As alarming as it is to admit, Goodreads reports that I have read more than 150 of these books since I started using that site in 2009. My interest in this sport, widely and perhaps rightly regarded as a trashy and prurient spectacle by some of its highbrow critics, betrays my own rural and low-culture origins, but that’s an insufficient explanation for why I spent four hours of adult life reading the autobiography of Dewey “The Missing Link” Robertson. Or five hours reading Bill Watts’ The Cowboy and the Cross.

It was “source work,” I kept assuring myself. It’d serve as the basis for a future project of some sort. How, exactly? As the basis for a monograph that addressed the history of professional wrestling in a thematic manner, with chapters on race, class, masculinity, etc.? Oh sure, that’d be the “hook” for solicitation letters sent to scholarly presses, on account of how no extant single-author work treats the subject in that way. But there was something else I wanted to know: what were all of these authors doing in their memoirs? Why were they cataloging all this naïve history?

A book such as Tony Atlas’ Too Much…Too Soon does address the issue of racism in the sport, and Jody “The Assassin” Hamilton’s The Man Behind the Mask contains racist content, but neither offers a fraction of the insight on that subject that can be found in a few paragraphs of George Schuyler’s uproarious Harlem Renaissance satire Black No More; then again, one wouldn’t expect them to. Rather, what emerges following a long immersion in this material is a profound fascination with the competing claims made by the wrestlers who produced it.

Each wrestler attempts to “put himself over” (i.e., to come off looking good) at the expense of his fellows—much as he did during his working career. To Jody Hamilton, Tony Atlas was a lazy and undisciplined worker. To Atlas, Hamilton was an old-school Southern racist. Dozens of autobiographies address the notoriously brutal and ingenious Mid-South wrestling promoter “Cowboy” Bill Watts, an ex-Oklahoma football player regarded as a hero to some, a jerk by most, and “double tough” by everyone (most notably Watts himself, who uses his autobiography to confess to innumerable crimes, including ripping out someone’s eyeball and eating a human ear, in the course of his stock Christian redemption narrative).
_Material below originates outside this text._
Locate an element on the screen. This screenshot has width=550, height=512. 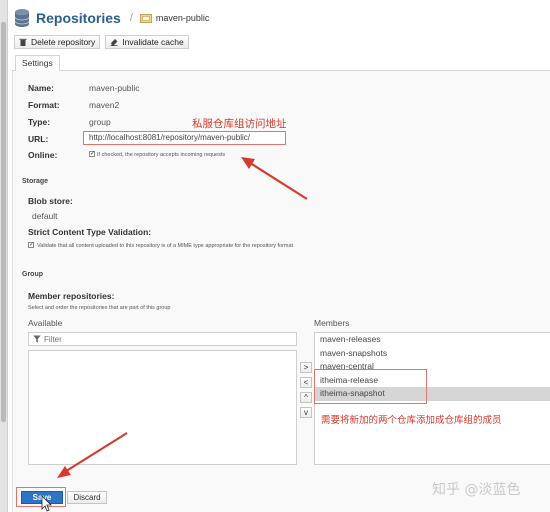
available-column-label: Available is located at coordinates (46, 323).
If I were to organize this material into a manuscript suitable for publication, I’d do it a disservice. To make it “useful,” I’d have to impose on it an order “from above.” Tony Atlas and Jody Hamilton will be quoted for specific purposes, their words removed from the context of the narratives that Scott Teal compiled for them. The amateur historians who took it upon themselves to write chronicles of various wrestling promotions will suffer a similar fate. They merely wanted to preserve the record of a specific match or storyline; now excerpts from their work will have to stand in for something ostensibly greater and more significant.

Everyman doesn’t, as Becker tells us, make his history out of whole cloth, but rather out of the factual fragments that surround and rush past him. What he fastens firmly in the front of his mind and what we professional historians would like him to remember are two very different things. Tony Atlas would have you remember him as a wrestling star, and I would have you treat him as a couple of disembodied sentences in my monograph. This is, admittedly, an insoluble problem for those of us engaged in ransacking the grab-bag of history. Yet ransack we must, because we can.